• Problem to work on:
Repeat exactly the lines of the records below, starting at the line containing "65219 (923, 1000)" and ending at the line containing "Dziecięce studio (62, 2201)". Leave the pictures out.

★ ★ ★ ★ ★

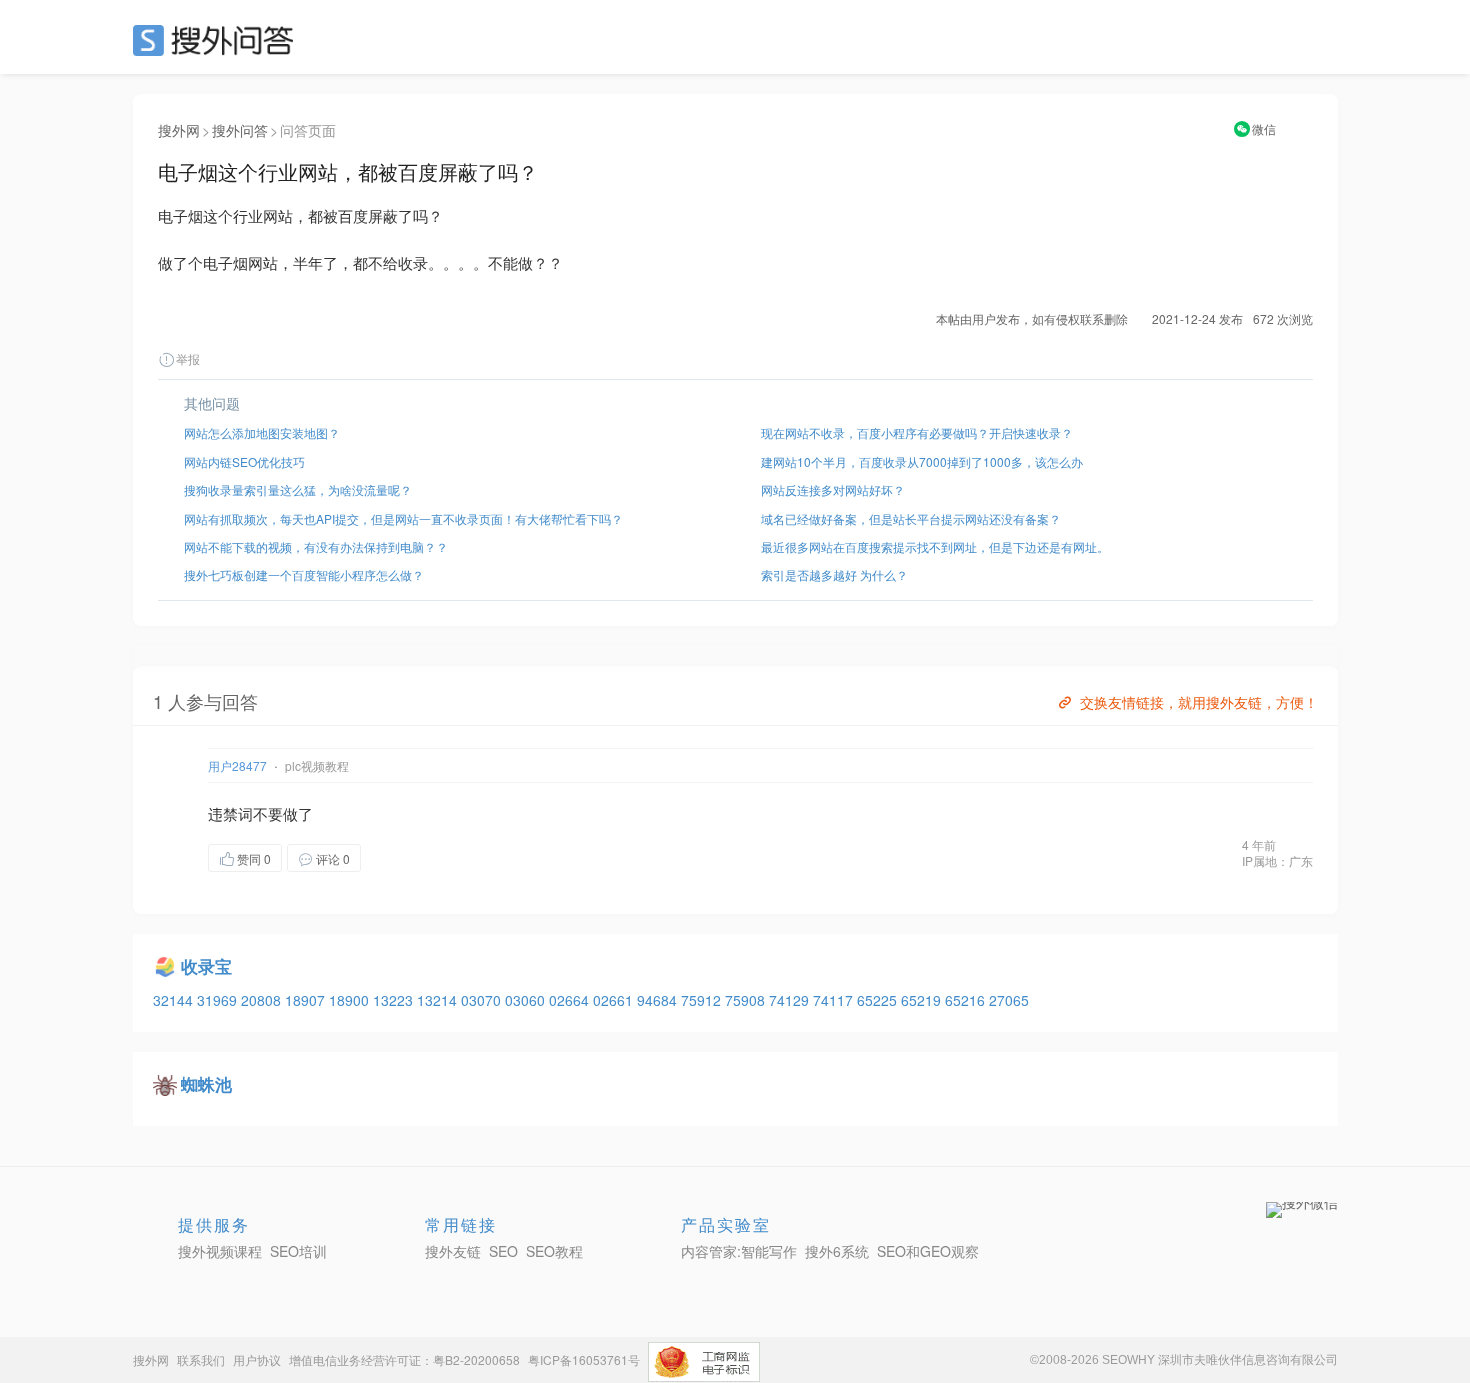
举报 (188, 358)
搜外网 (179, 130)
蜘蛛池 (206, 1084)
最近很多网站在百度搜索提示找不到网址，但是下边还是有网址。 (935, 546)
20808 (263, 1000)
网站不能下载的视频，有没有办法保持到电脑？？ (316, 546)
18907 (307, 1000)
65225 (879, 1000)
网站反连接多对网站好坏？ (833, 489)
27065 (1009, 1000)
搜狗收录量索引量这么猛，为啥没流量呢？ (298, 489)
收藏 (401, 857)
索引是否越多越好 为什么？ (834, 574)
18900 (351, 1000)
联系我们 (201, 1359)
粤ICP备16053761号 (584, 1359)
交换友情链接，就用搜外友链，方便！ (1199, 702)
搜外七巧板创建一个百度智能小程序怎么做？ (304, 574)
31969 (219, 1000)
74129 (791, 1000)
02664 (571, 1000)
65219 (923, 1000)
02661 (615, 1000)
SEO (218, 40)
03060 (527, 1000)
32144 (175, 1000)
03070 (483, 1000)
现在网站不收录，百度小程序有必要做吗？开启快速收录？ (917, 432)
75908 (747, 1000)
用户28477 (237, 765)
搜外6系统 (837, 1251)
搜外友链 (453, 1251)
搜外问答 (240, 130)
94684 (659, 1000)
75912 (703, 1000)
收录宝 (206, 966)
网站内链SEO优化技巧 (244, 461)
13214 (439, 1000)
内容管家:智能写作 (739, 1251)
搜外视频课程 (220, 1251)
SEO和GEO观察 (928, 1251)
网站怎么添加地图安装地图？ (262, 432)
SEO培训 (298, 1251)
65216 (967, 1000)
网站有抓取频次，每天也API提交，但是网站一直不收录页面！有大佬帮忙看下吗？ (403, 518)
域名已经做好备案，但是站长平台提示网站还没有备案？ (911, 518)
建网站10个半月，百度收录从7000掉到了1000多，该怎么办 (922, 461)
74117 (835, 1000)
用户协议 (257, 1359)
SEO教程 (554, 1251)
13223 (395, 1000)
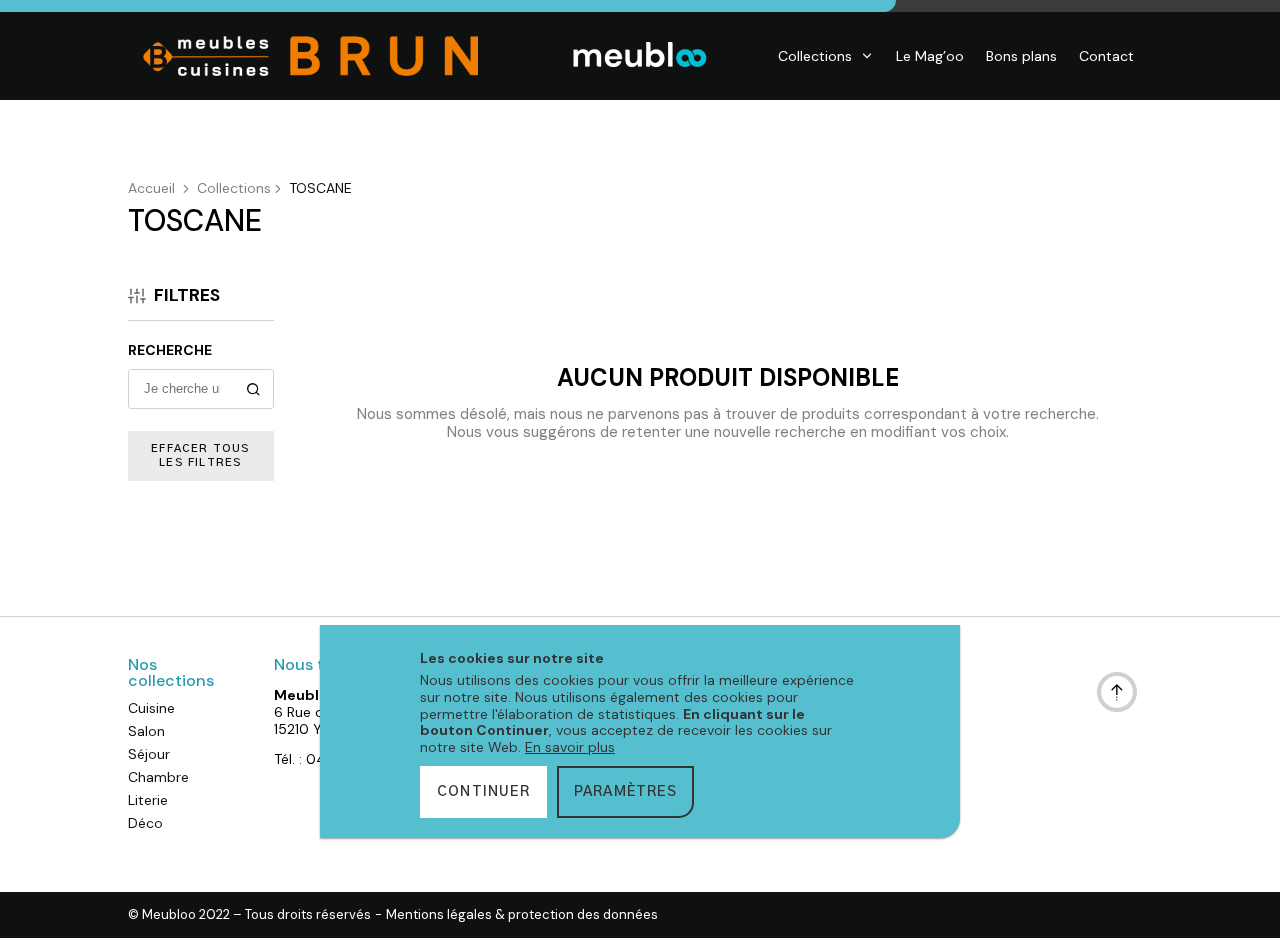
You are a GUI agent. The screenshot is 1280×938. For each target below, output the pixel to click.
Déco (145, 823)
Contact (1106, 56)
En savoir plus (570, 747)
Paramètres (625, 792)
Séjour (149, 754)
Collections (815, 56)
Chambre (158, 777)
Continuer (483, 792)
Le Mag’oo (930, 56)
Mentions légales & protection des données (522, 915)
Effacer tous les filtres (200, 455)
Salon (146, 731)
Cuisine (151, 708)
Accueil (151, 188)
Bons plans (1021, 56)
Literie (148, 800)
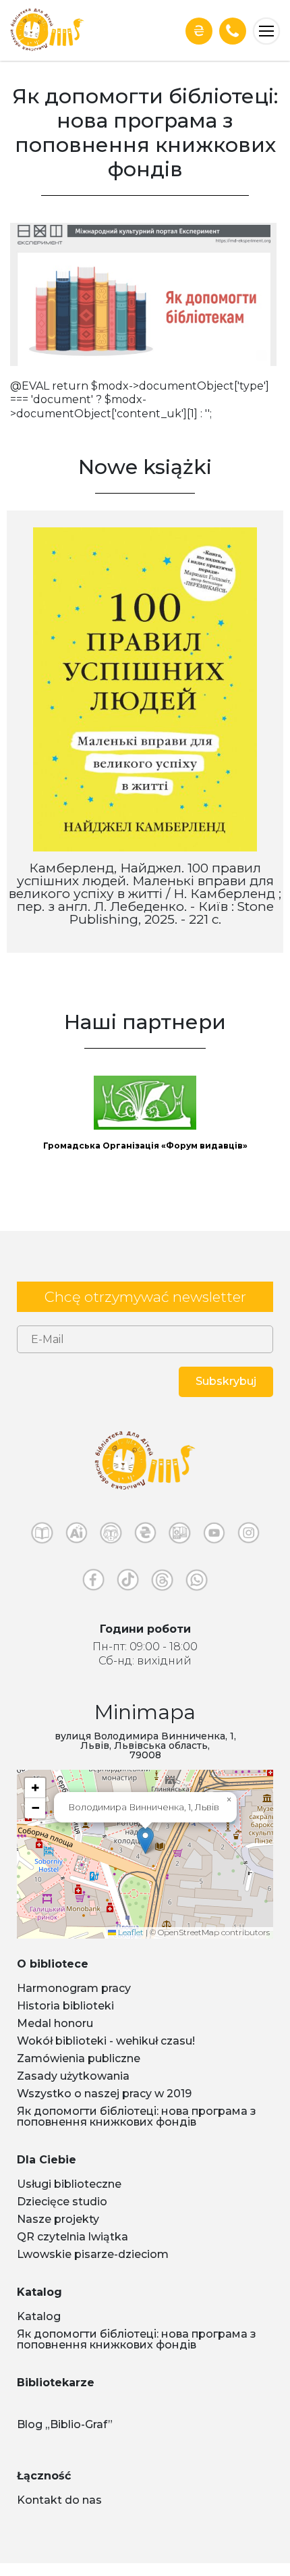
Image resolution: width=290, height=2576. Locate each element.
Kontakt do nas (59, 2500)
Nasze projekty (58, 2219)
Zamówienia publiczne (78, 2058)
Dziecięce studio (62, 2201)
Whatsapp (196, 1583)
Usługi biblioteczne (69, 2184)
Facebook (93, 1583)
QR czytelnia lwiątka (72, 2236)
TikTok (128, 1583)
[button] (145, 1840)
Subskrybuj (226, 1381)
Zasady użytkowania (73, 2076)
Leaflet (130, 1932)
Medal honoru (55, 2023)
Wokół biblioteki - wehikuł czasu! (106, 2040)
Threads (162, 1583)
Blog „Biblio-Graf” (65, 2424)
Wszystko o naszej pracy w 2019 (104, 2093)
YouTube (214, 1536)
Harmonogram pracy (74, 1988)
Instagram (248, 1536)
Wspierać (199, 31)
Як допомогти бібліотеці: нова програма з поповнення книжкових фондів (136, 2116)
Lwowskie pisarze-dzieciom (93, 2254)
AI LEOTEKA (76, 1536)
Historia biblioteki (65, 2005)
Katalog (39, 2316)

★ ★ ★ ★ ★

• Answer to the problem:
65219 (923, 1000)
02661 (615, 1000)
SEO (218, 40)
03060 (527, 1000)
32144 (175, 1000)
03070 (483, 1000)
现在网站不收录，百度小程序有必要做吗？开启快速收录？ (917, 432)
75908 (747, 1000)
用户28477 (237, 765)
搜外6系统 (837, 1251)
搜外友链 (453, 1251)
搜外问答 (240, 130)
94684 (659, 1000)
75912 (703, 1000)
收录宝 (206, 966)
网站内链SEO优化技巧 (244, 461)
13214 (439, 1000)
内容管家:智能写作 (739, 1251)
搜外视频课程 (220, 1251)
SEO和GEO观察 (928, 1251)
网站怎么添加地图安装地图？ (262, 432)
SEO培训 (298, 1251)
65216 (967, 1000)
网站有抓取频次，每天也API提交，但是网站一直不收录页面！有大佬帮忙看下吗？ (403, 518)
域名已经做好备案，但是站长平台提示网站还没有备案？ (911, 518)
建网站10个半月，百度收录从7000掉到了1000多，该怎么办 (922, 461)
74117 (835, 1000)
用户协议 (257, 1359)
SEO教程 (554, 1251)
13223 (395, 1000)
You are a GUI agent. The screenshot is 1280×938. For each target below, output the pixel to click.
Déco (145, 823)
Contact (1106, 56)
En savoir plus (570, 747)
Paramètres (625, 792)
Séjour (149, 754)
Collections (815, 56)
Chambre (158, 777)
Continuer (483, 792)
Le Mag’oo (930, 56)
Mentions légales & protection des données (522, 915)
Effacer tous les filtres (200, 455)
Salon (146, 731)
Cuisine (151, 708)
Accueil (151, 188)
Bons plans (1021, 56)
Literie (148, 800)
Image resolution: width=290, height=2576. Locate each element.
Kontakt do nas (59, 2500)
Nasze projekty (58, 2219)
Zamówienia publiczne (78, 2058)
Dziecięce studio (62, 2201)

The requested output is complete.